Thursday, July 19, 2007

Troubled times

Now that you’ve delved into World War II history a bit (yesterday’s post), you can read about the rupture of Berlin. The Berlin Wall: a world divided, 1961-1989, by Frederick Taylor, tells the sad story of a city ripped in half. The tension between capitalist West (America, in fact) and communist East (Soviet Russia, really) was at its most visible and aggressive along the border that divided Berlin in half. Families were split overnight as the barricades went up, and this division not only continued in physical form for almost 30 years, it has left scars in the people of reunified Germany to this day. I actually have a piece of the wall, given to me by a friend whose family was stationed in Berlin when the wall was torn down in 1989. Very cool.

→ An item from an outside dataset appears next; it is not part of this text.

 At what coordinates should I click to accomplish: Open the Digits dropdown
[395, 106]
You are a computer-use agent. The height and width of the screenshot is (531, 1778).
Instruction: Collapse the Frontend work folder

The final book in our History Week selections is really more of a current event, but history will judge the world – and the West – harshly for its handling of this crisis. The Devil Came on Horseback: bearing witness to the genocide in Darfur, by Brian Steidle, is not a book you graze through on your lunch hour. The photos alone will make sure of that. The author, a former Marine Captain, was hired as one of three on-the-ground monitors by the African Union. He arrived in Darfur in 2004, and spent about 6 months traveling the region, interviewing, photographing and witnessing the genocide. Powerless to do anything but watch, Steidle resigned his post and returned to the U.S., where he has been trying to make his experiences heard. Politicians like to use the phrase ‘Never Again’ when they refer to past genocides, but saying something doesn’t make it so, does it?